→ **What is asked**
Rewrite the lines from the one containing "You are a GUI" through the one containing "coord(771,722)", inclusive, replacing "dropdown" with "drop-down menu" and changing nothing else.

→ **Input for this task**

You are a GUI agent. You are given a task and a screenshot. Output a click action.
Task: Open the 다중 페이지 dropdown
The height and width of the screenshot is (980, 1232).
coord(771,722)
--
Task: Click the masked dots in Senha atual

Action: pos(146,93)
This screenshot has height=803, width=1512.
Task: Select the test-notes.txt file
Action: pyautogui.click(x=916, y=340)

→ **Worked solution**
You are a GUI agent. You are given a task and a screenshot. Output a click action.
Task: Open the 다중 페이지 drop-down menu
The height and width of the screenshot is (980, 1232).
coord(771,722)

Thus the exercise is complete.